PROBLEM REQUIREMENTS >> Say whether each of these statements agrees with the abstract on peritonectomy and heated intraperitoneal chemotherapy, and give yes or no with the deciding words of the abstract quoted exactly: 1. Four of the 60 patients died. 2. Heated intraperitoneal chemotherapy was given in 47 procedures. 3. The median operation time was 9 hours.

EXERCISE PASSAGE >>

____________________

Review of Patients with Peritoneal Malignancy Treated with Peritonectomy and Heated Intraperitoneal Chemotherapy

ANZ Journal of Surgery. Volume 76 Page 156 – March 2006, doi:10.1111/j.1445-2197.2006.03579.x, Volume 76 Issue 3. [Link] Hadi R, Saunders V, Utkina O, Clingan P, Kam P, Links M, Morris DL. University of New South Wales, Department of Surgery, Sydney, New South Wales, Australia.


Background: Peritoneal dissemination of malignancy is usually considered incurable. The purpose of the present study was to evaluate the efficacy of intraperitoneal chemohyperthermia and cytoreductive surgery.

Methods: The present article is a retrospective review of prospectively recorded data in 60 patients who underwent 71 peritonectomy procedures between January 1996 and May 2004. Hospital records, a database and department notes were studied. Conditions treated were pseudomyxoma peritoneii (PMP) and appendiceal cancer (23), mesothelioma (7), colorectal cancer (CRC, 15), ovarian cancer (6) and other forms of malignancy (9). Following cytoreductive surgery, early postoperative intraperitoneal chemotherapy (EPIC) was given in 47 procedures, five with added i.v. mitomycin C. In 34 procedures, heated intraperitoneal chemotherapy (HIPEC) was administered. A policy change was made from intravenous to intraperitoneal mitomycin C chemotherapy in December 2001. Peritoneal cancer index (PCI) was calculated for all procedures.

Results: Of the procedures, 23 had PCI </= 10, 37 had PCI of 11-20, and 11 had PCI > 20. The median operation time was 9 h. Blood units transfused and length of hospital stay have declined. Mortality was 4/60 patients (6.7%), caused by pancytopenia and sepsis. Morbidity occurred in 28/71 procedures. The 3-year survival rate for the HIPEC group was 71% compared with 28% for the no HIPEC group. In the complete excision group, the 3-year survival rate was 52% compared with 13% for the incomplete excision group. The 3-year survival rate for PMP and appendiceal cancer was 74%. The 2-year survival rate for ovarian cancer was 67%, mesothelioma 57%, and CRC 50%, respectively.

Conclusions: Morbidity is significantly associated with duration of surgery and units of blood transfused. Our findings are consistent with the international experience in patients treated with combined peritonectomy and HIPEC.

____________________

Items from a data source
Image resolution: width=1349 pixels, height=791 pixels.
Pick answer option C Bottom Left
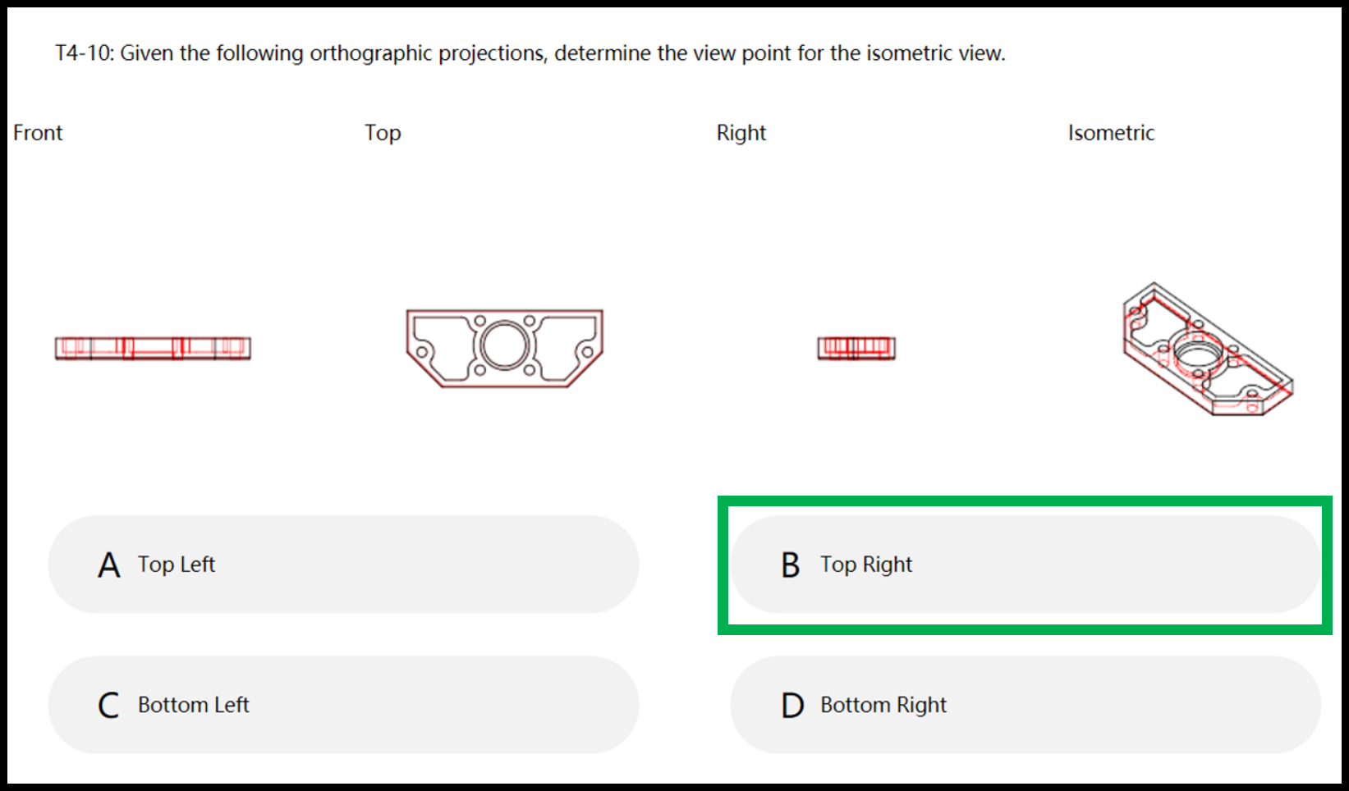[x=343, y=705]
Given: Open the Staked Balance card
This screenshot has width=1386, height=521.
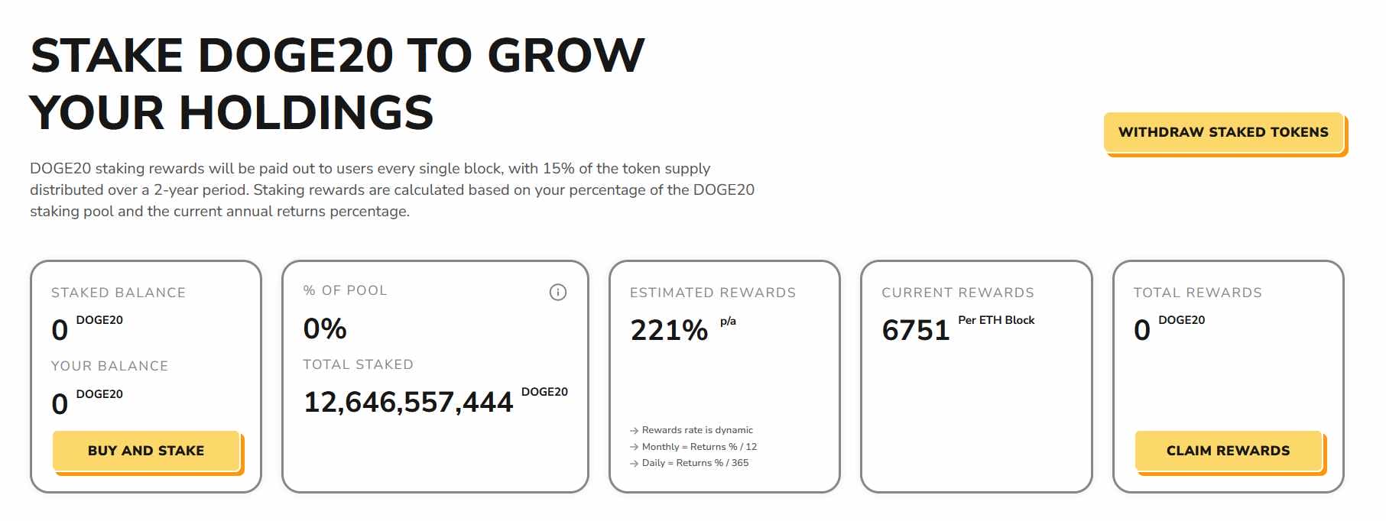Looking at the screenshot, I should pyautogui.click(x=145, y=374).
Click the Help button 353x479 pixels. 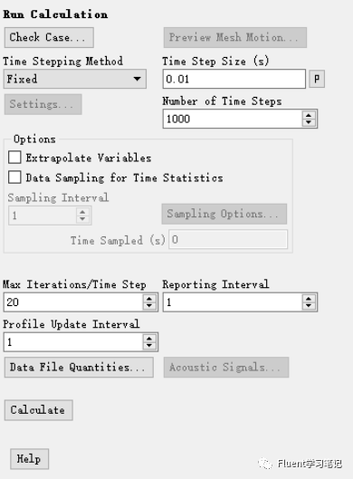[29, 459]
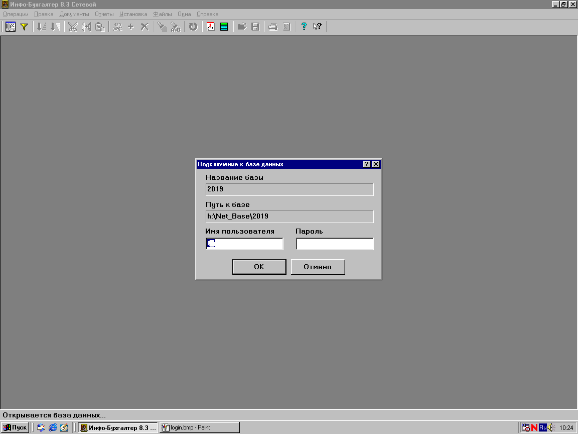Switch to login.bmp - Paint taskbar window

(199, 427)
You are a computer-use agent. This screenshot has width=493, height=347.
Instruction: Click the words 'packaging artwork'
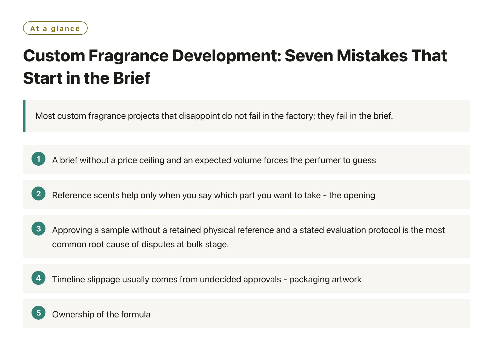(325, 279)
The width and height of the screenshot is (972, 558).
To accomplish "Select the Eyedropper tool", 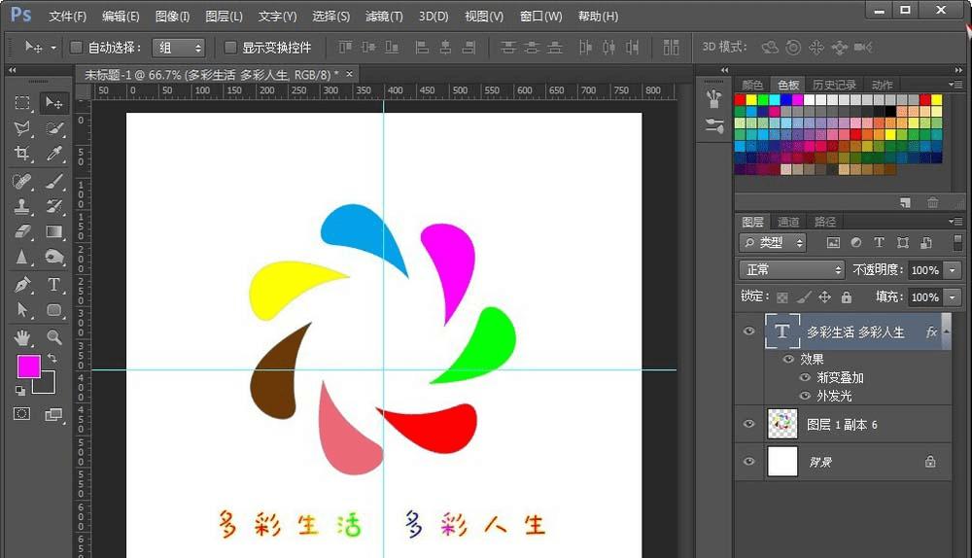I will [x=54, y=154].
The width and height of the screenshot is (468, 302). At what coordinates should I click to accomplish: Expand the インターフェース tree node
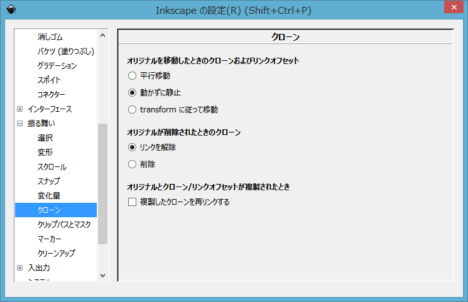pyautogui.click(x=20, y=109)
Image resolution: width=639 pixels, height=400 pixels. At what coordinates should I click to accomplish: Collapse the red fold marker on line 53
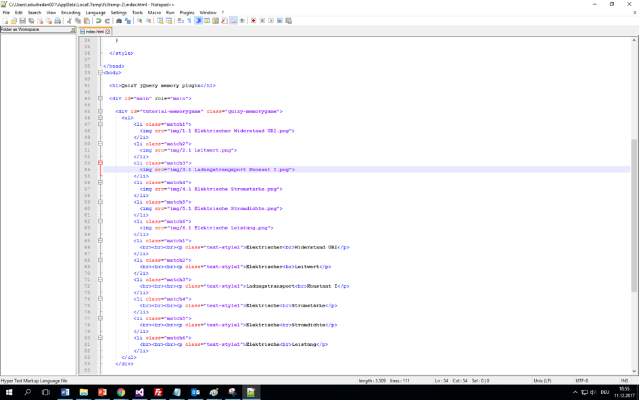[x=100, y=163]
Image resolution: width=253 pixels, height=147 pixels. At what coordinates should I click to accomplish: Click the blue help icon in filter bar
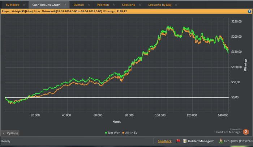pyautogui.click(x=250, y=11)
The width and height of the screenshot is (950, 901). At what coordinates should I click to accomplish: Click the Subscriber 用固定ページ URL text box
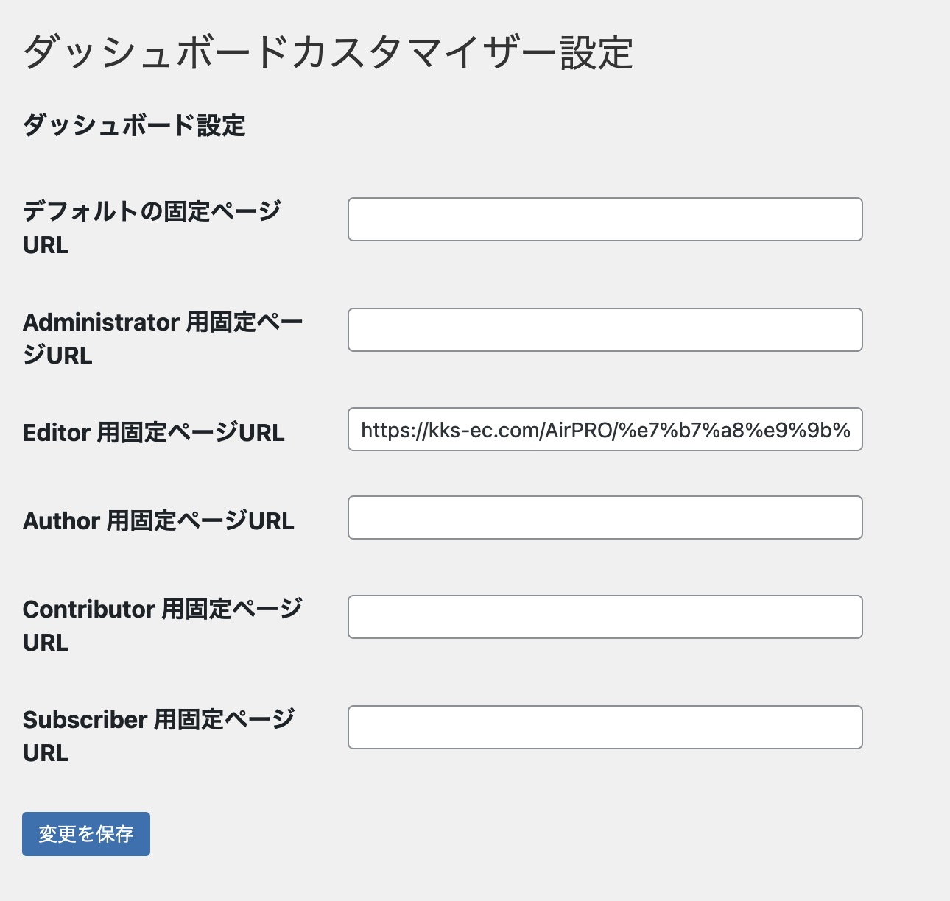(x=605, y=727)
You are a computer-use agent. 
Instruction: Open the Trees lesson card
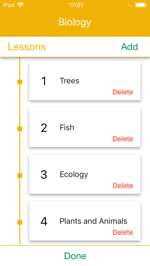pos(85,81)
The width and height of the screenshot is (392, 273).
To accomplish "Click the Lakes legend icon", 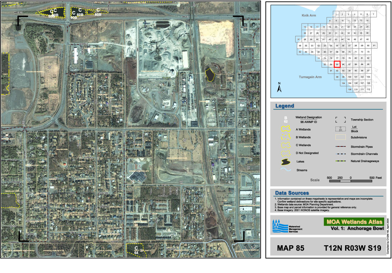I will click(x=286, y=162).
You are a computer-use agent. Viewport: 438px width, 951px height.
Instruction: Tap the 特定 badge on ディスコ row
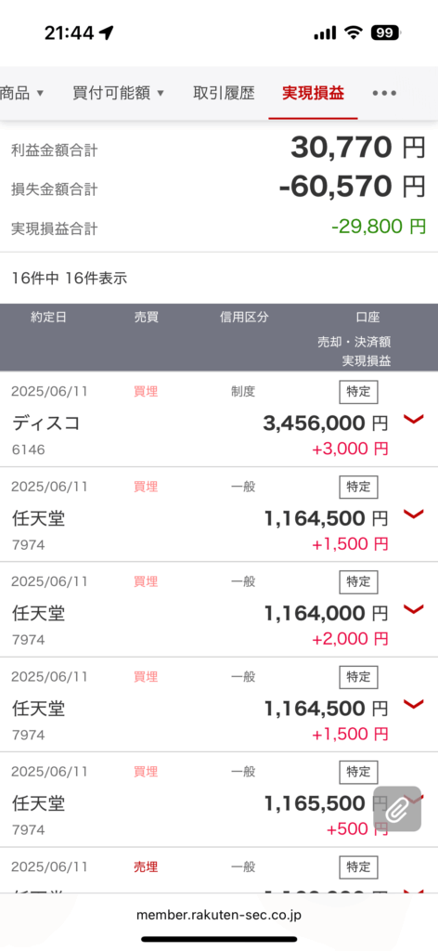point(358,392)
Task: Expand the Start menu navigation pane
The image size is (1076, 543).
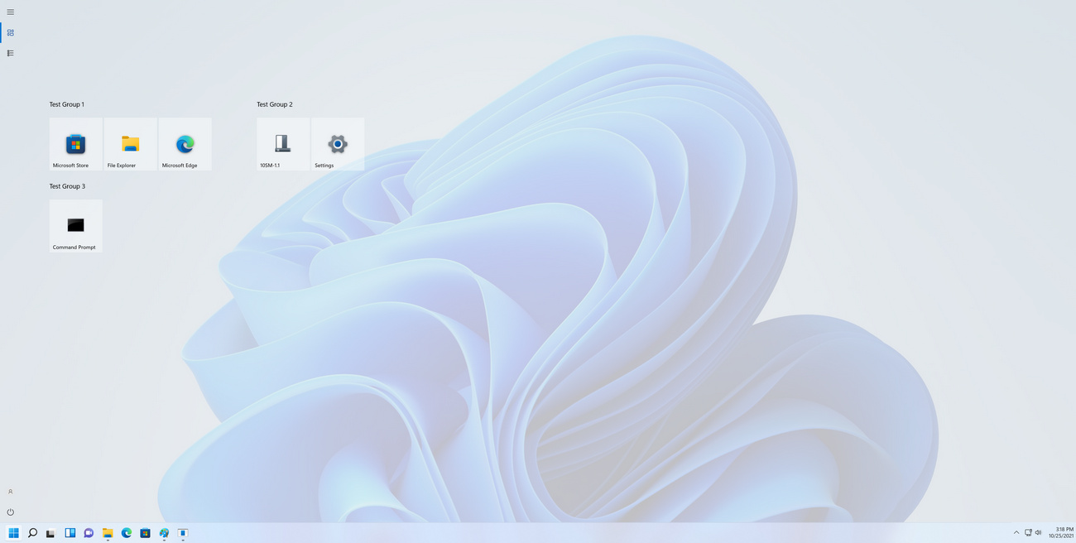Action: click(x=11, y=12)
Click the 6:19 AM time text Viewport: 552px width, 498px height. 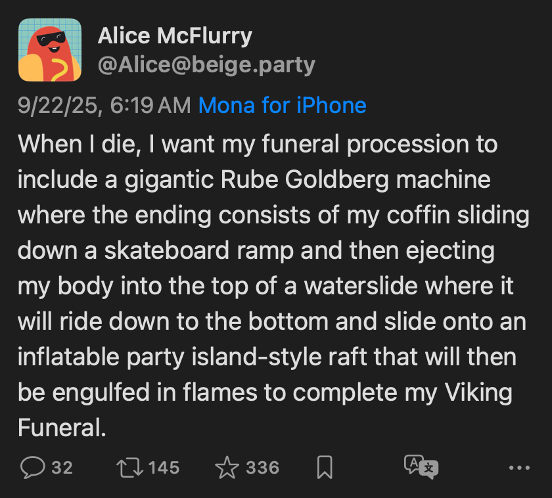[151, 105]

____________________

TASK OUTPUT >>
1. Yes: "Mortality was 4/60 patients (6.7%)"
2. No: "In 34 procedures, heated intraperitoneal chemotherapy (HIPEC) was administered."
3. Yes: "The median operation time was 9 h."